Ô puissant César, qui en Thessalie
3870 combattis Pompée, ton beau-père[1],
qui avait toute la chevalerie de l’Orient
jusqu’où le jour commence à poindre,
par ta valeur tu les as pris et tués tous,
sauf quelques-uns qui s’enfuirent avec Pompée,
et par là tu as rempli de terreur tout l’Orient.
Rends grâce à la fortune qui t’a si bien servi !

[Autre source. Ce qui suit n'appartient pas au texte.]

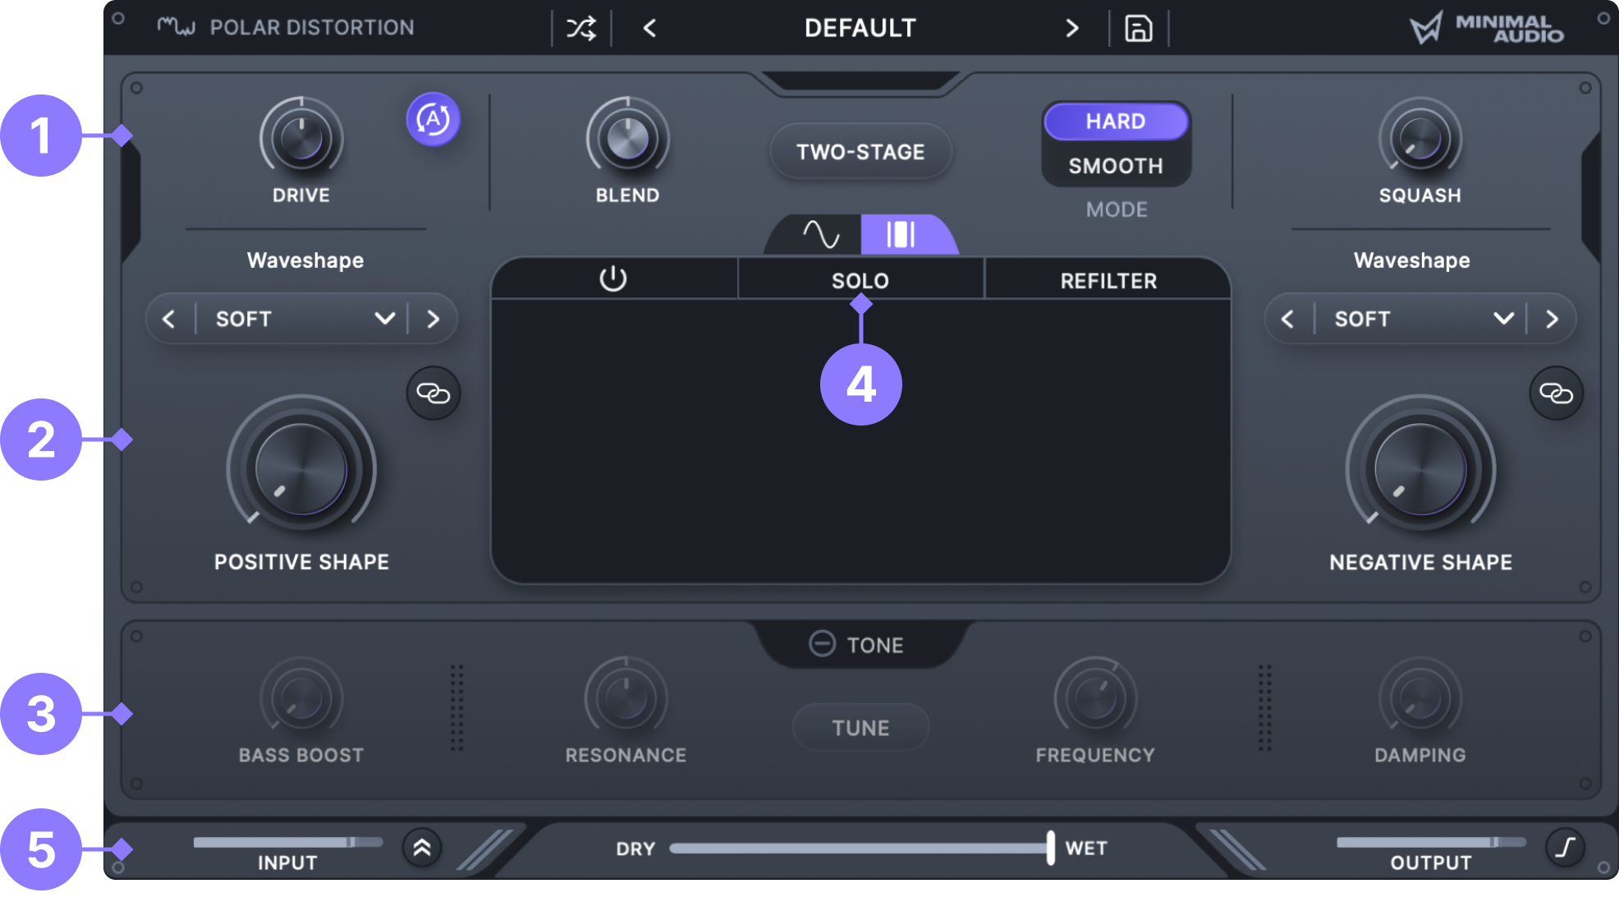Select HARD mode
The image size is (1619, 902).
[x=1115, y=122]
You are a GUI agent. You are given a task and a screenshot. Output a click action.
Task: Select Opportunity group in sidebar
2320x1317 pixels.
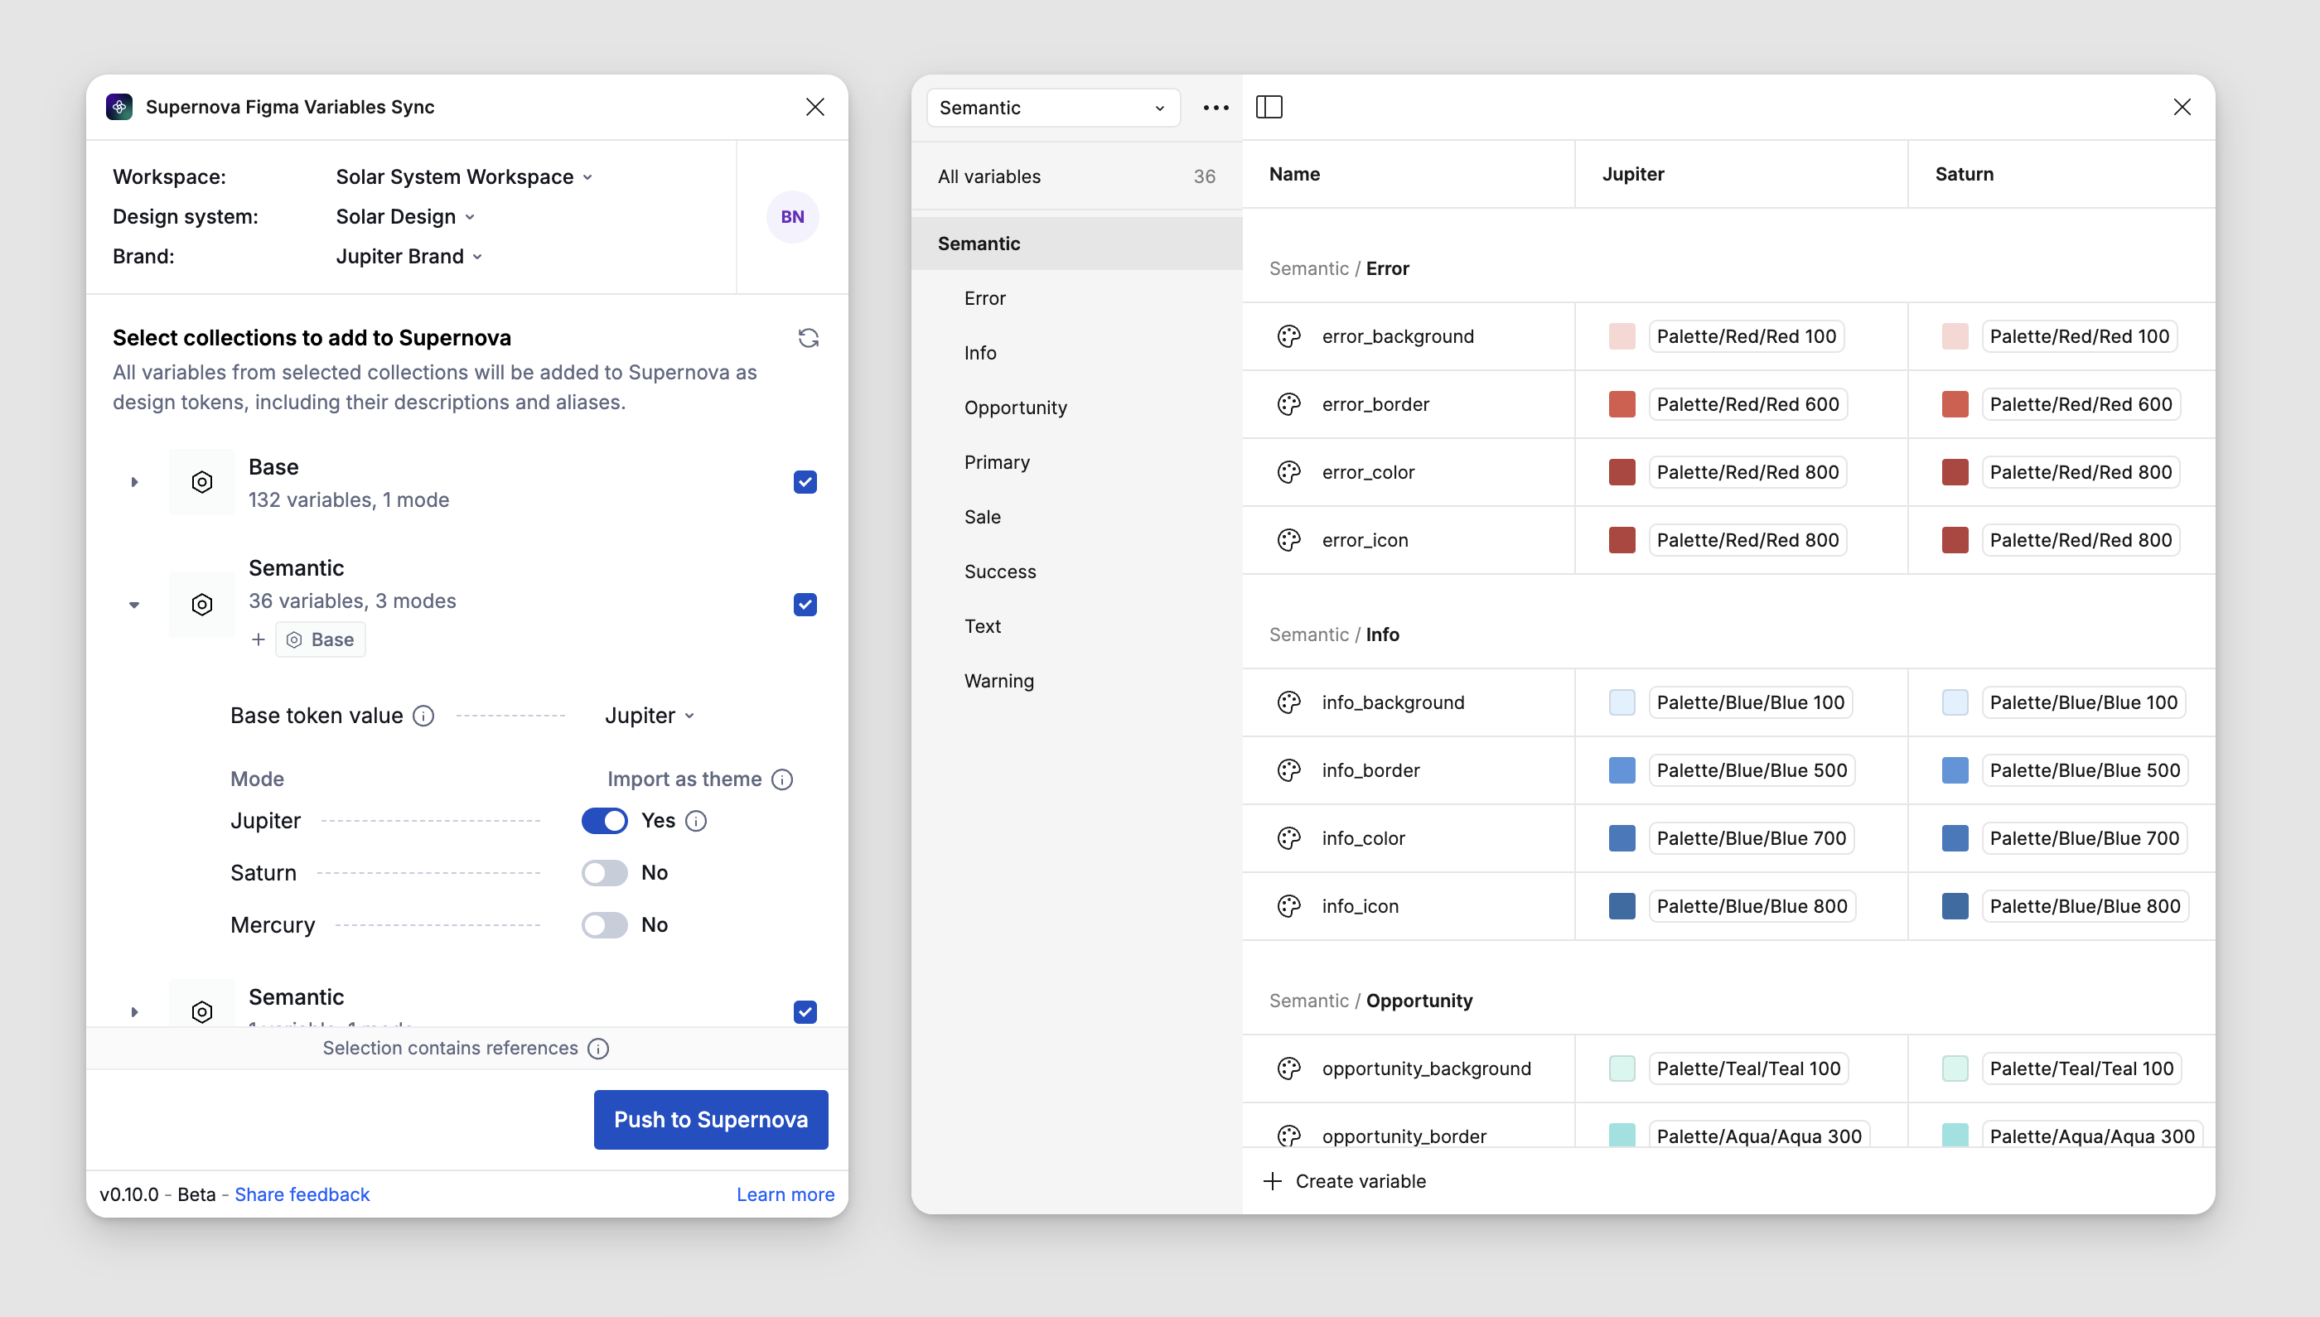1015,408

Mais ici je veux quelques instants pleurer le sort
de ce Pompée[2], ce noble gouverneur
de Rome, qui fut mis en fuite à cette bataille ;
3880 oyez : un de ses hommes, traître félon,
lui trancha la tête, pour se gagner la faveur
de Julius, et à celui-ci apporta sa tête.
Hélas ! Pompée, conquérant de l’Orient,
faut-il que la fortune t’ait mené à une pareille fin !

À Rome s’en revint Julius
en triomphateur, couronné haut de lauriers,
mais certain jour Brutus Cassius[3],
qui toujours avait été jaloux de sa grandeur,
en secret a formé une conspiration
3890 contre ce Julius, de subtile manière,
et choisi l’endroit où il devait mourir
sous les poignards, comme je vais vous le raconter.

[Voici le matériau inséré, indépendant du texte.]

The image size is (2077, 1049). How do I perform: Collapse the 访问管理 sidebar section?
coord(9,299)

Ce Julius alla au Capitole
un jour, comme il avait coutume,
et au Capitole bientôt le rejoignirent
ce faux Brutus, et ses autres ennemis,

  1. Pompée était non le beau-père, mais le gendre de César, ayant épousé sa fille Julia ; la confusion vient peut-être de ce qu’une des femmes de César s’était appelée Pompeia.
  2. La vie de Pompée est tout au long dans Boccace, De Casibus Virorum, lib. VI, 9.
  3. Chaucer confond en une seule personne Brutus et Cassius ; il n’a d’ailleurs pas été seul à faire cette erreur.